By Request: The Best of Karrin Allyson allows listeners who have "discovered" her recently to sample some of her representative recordings throughout her career with Concord. The confirmation, and not the surprise, is that her voice and style have remained remarkably consistent, even as her career has blossomed, especially after her move to New York in 2000. The CD allows listeners to start her the very beginning with her composition that attracted the attention of the West Coast producer and announcer Stan Dunn, "Sweet Home Cookin’ Man," with its rolling blues vamp and, well, sultriness.
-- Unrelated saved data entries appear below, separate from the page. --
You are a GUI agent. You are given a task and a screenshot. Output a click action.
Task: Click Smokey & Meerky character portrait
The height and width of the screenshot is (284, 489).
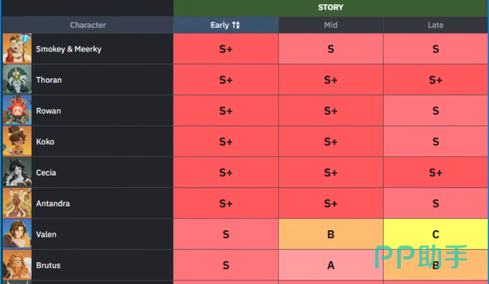coord(17,49)
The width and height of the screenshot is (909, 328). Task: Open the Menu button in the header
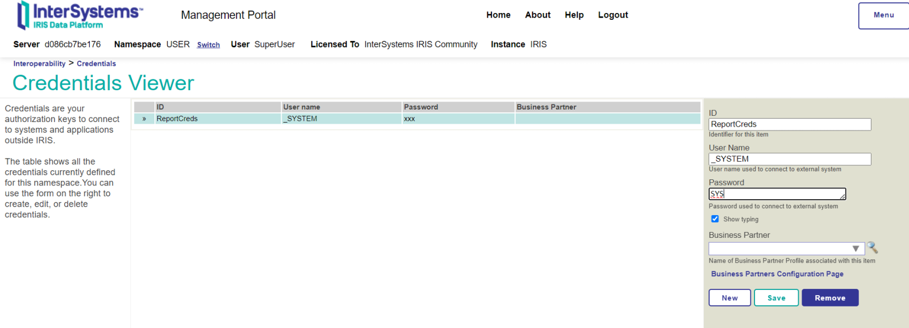point(883,15)
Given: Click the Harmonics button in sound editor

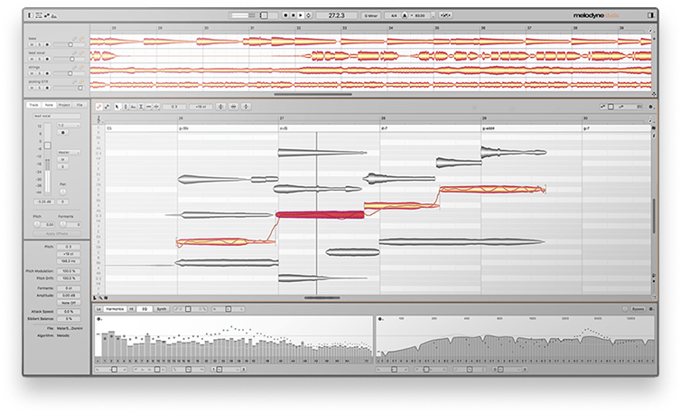Looking at the screenshot, I should (116, 308).
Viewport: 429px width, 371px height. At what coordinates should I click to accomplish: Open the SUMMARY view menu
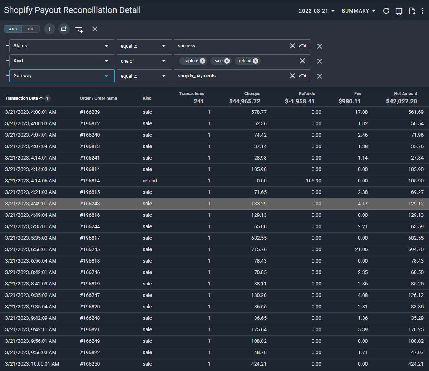(x=358, y=11)
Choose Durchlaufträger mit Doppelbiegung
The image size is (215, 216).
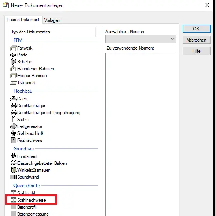point(45,112)
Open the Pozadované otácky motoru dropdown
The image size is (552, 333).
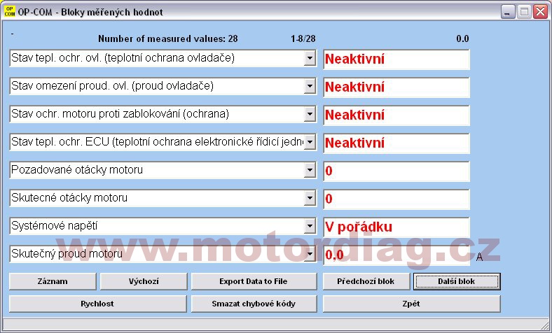pyautogui.click(x=310, y=171)
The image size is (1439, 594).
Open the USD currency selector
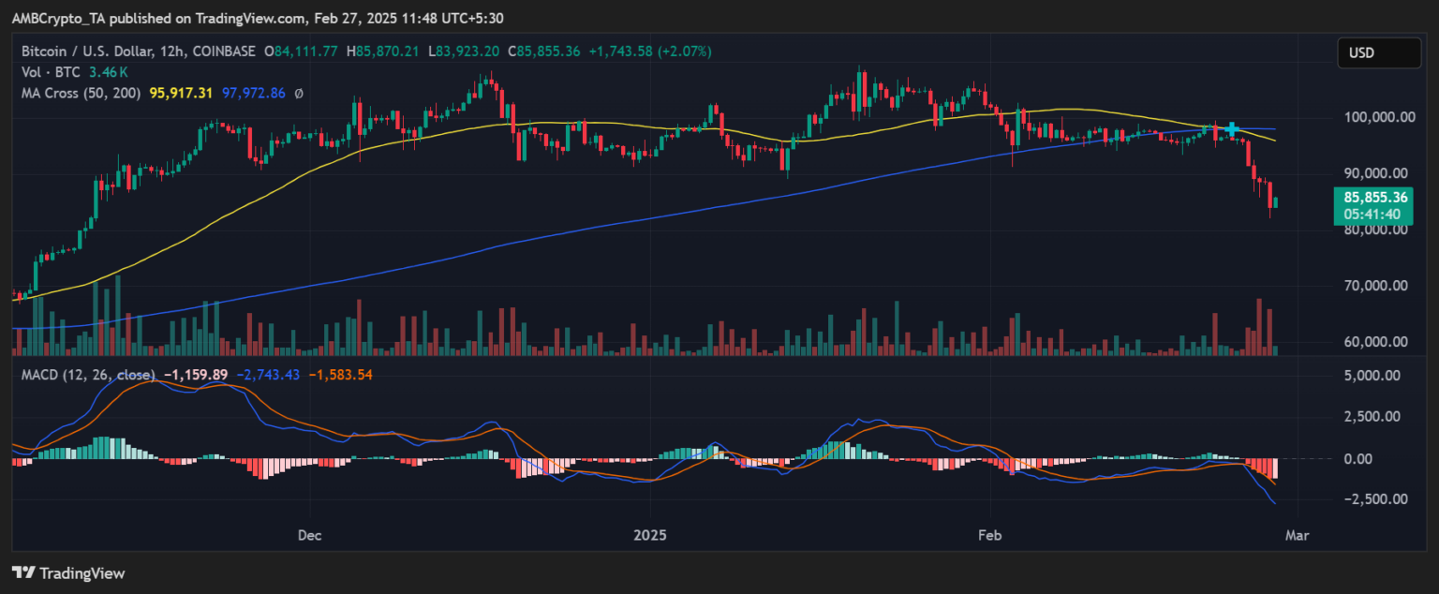pos(1378,53)
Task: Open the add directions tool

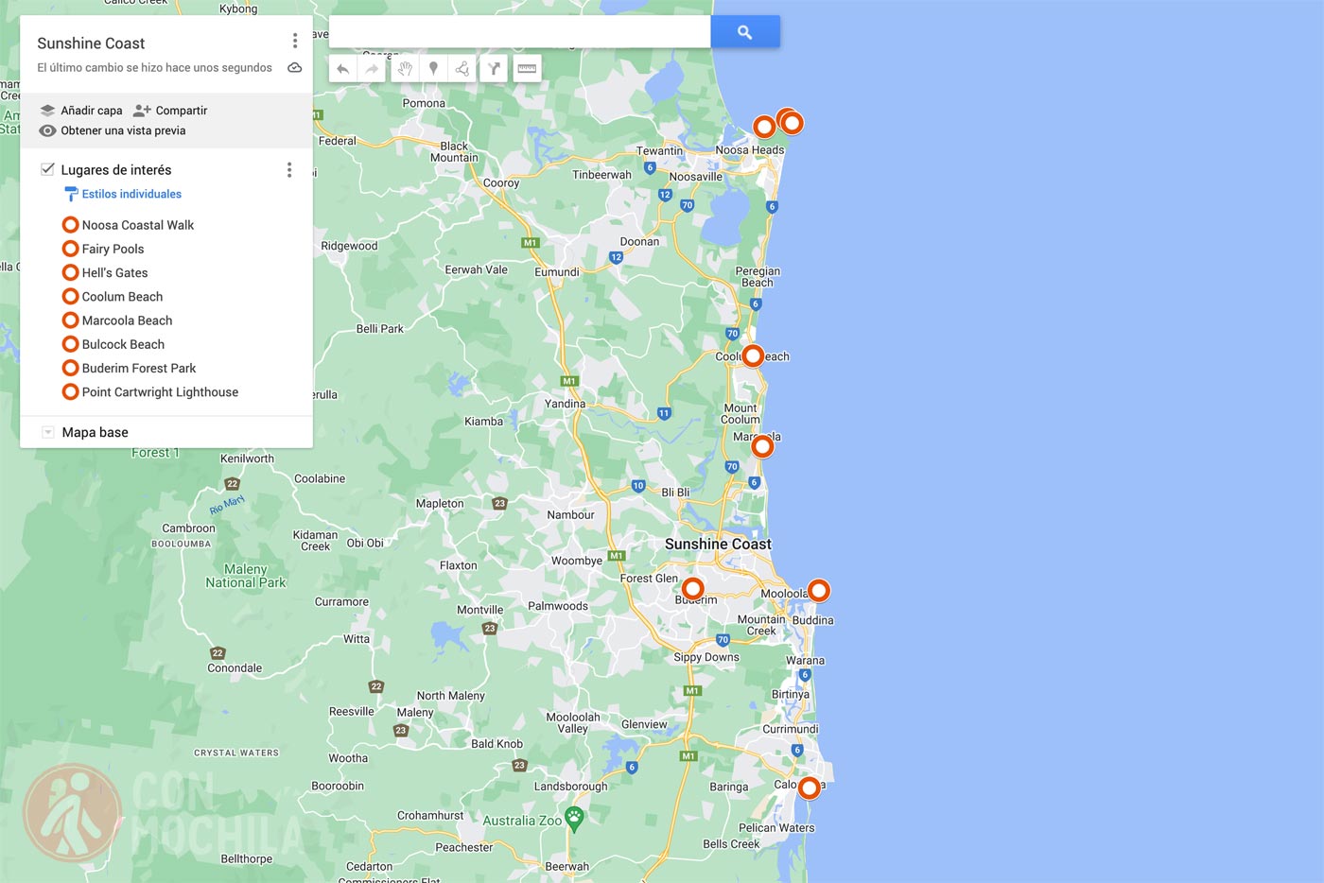Action: coord(494,67)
Listening to her song from 1993, one realizes how natural her voice is, a natural expression of her personality, and for that reason it attracts with its unforced appeal. In addition, the influence of her Kansas City-based sidemen upon her early success becomes evident as they appear to perform out of the joy of it, even though they were recording professionally locally at Soundtrek Studios for marketing by Concord.
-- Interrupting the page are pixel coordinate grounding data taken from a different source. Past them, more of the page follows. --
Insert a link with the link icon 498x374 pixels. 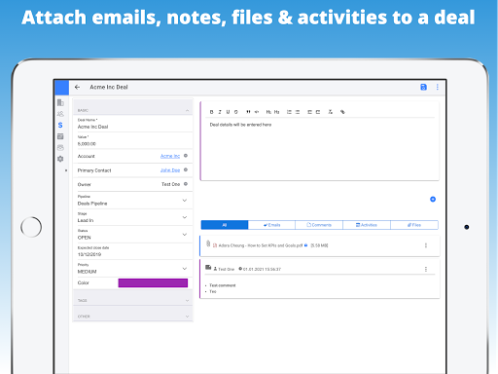pyautogui.click(x=342, y=112)
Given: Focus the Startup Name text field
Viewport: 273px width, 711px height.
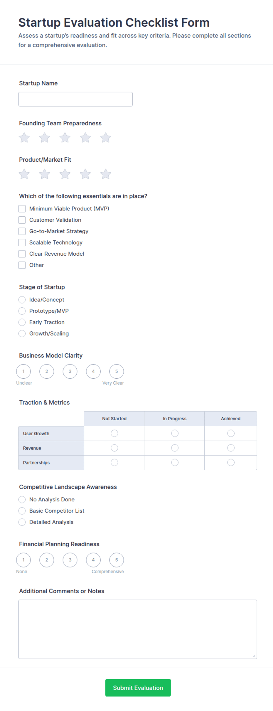Looking at the screenshot, I should (75, 99).
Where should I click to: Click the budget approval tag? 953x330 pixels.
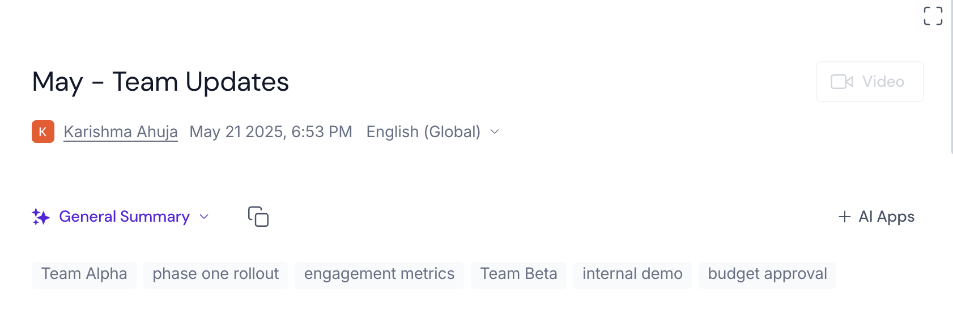[x=767, y=274]
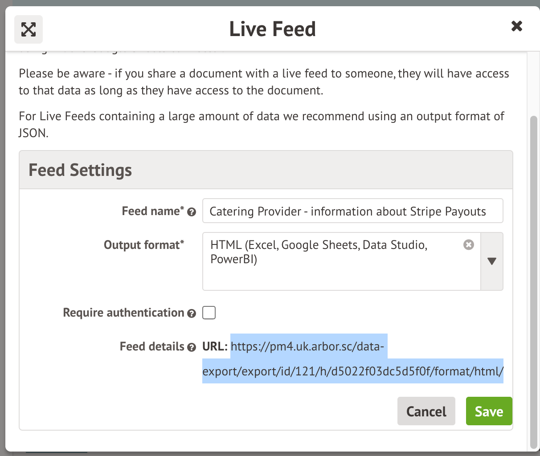
Task: Close the Live Feed dialog
Action: (516, 26)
Not only that, but the early albums, perhaps not heard by her recent fans, include some outstanding performances, some of the most notable of her recorded career. Kim Park’s burning prestissimo alto sax solo on "Cherokee" bears close listening, its wow factor still intact, not to mention Allyson’s articulation of the words and scat singing at such a speed.... and their fast-as-a-speeding-bullet final unison phrase. Cannily, Allyson begins the song as a ballad, focusing on the meaning of the words of the first chorus before the abrupt acceleration. And then there is Allyson’s recording of "Sous Le Ceil De Paris," a recorded reminiscence of her Kansas City group, The French Connection, which included guitarist Rod Fleeman and accordionists Daniel Newton and Pat Bunch, though Gil Goldstein plays accordion on the Concord CD. Her "theme song," "O Pato," derives from her early Concord albums, as she recorded it with her usual musicians of pianist Paul Smith, guitarist Danny Embrey, bassist Bob Bowman and drummer Todd Strait. Allyson deserves credit for including other well-known Kansas City musicians on her albums, including trumpeter Mike Metheny and some of the last recordings of violinist Claude "Fiddler" Williams of the Kansas City Andy Kirk and Count Basie Bands of the 1930’s. Williams still sounded great on "Gee Baby" when he recorded in the 1990's.
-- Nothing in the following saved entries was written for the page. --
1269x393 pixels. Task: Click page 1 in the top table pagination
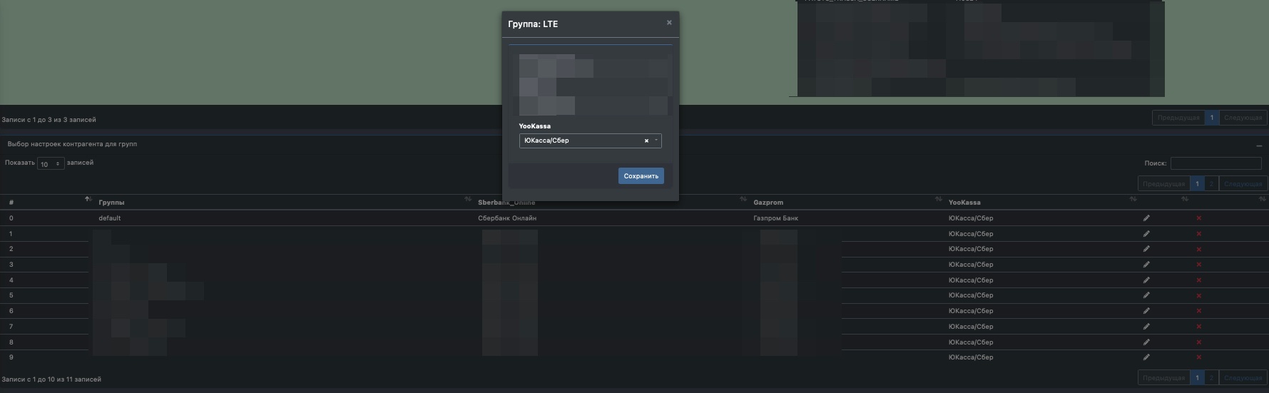[1211, 118]
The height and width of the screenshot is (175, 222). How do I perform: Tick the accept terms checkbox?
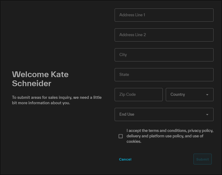pos(121,136)
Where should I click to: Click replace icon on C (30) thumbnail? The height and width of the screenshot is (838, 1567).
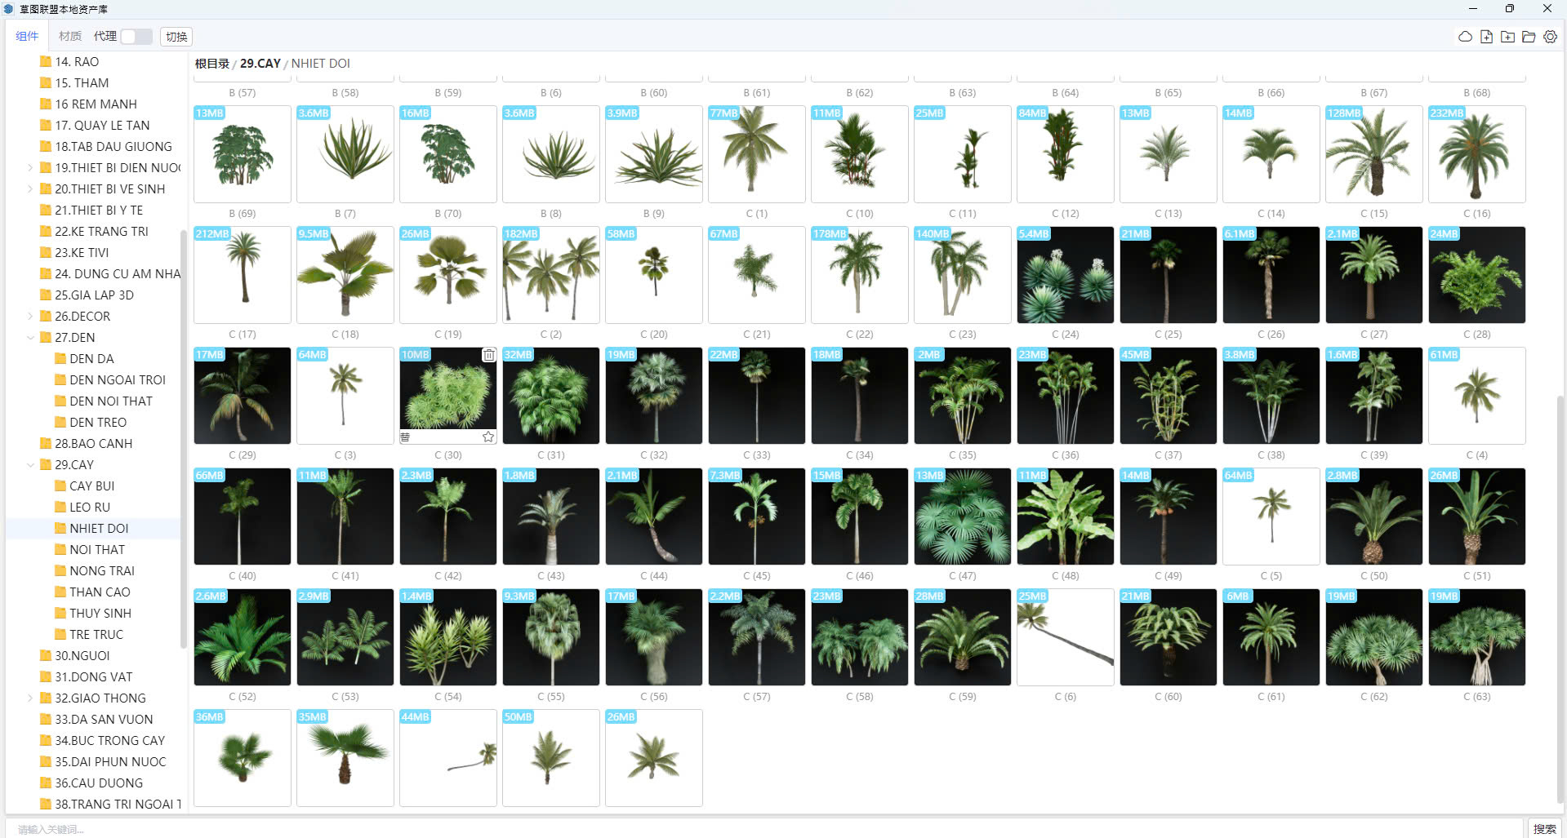click(x=406, y=437)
Allyson increased her visibility even more by moving to New York and then recording with a who’s who of that city’s top musicians, including Mulgrew Miller, Bob Berg, James Carter, Steve Wilson, Lewis Nash, John Patitucci, James Williams and Peter Washington. And a wise choice of material that is, a singing of John Coltrane’s Ballads album drew critical and popular attention immediately. And deservedly so. The idea was entirely apt, as Allyson sang the lyrics for the music from Coltrane’s album that was written to be sung anyway. By Request: The Best of Karrin Allyson includes not just her recording from Ballads or "What’s New," especially poignant because it includes two now-deceased and sorely missed musicians, James Williams and Bob Berg. In addition, the compilation includes a previously unreleased recording intended for Footprints of Tadd Dameron’s "Next Time Around (Soultrane)," which Allyson sings as ruefully as she did with "In a Sentimental Mood" in 1993.
The problem or the advantage of marketing Karrin Allyson’s recordings is that, frankly, there is no "best of" Karrin Allyson. Everything she sings is memorable for one reason or another.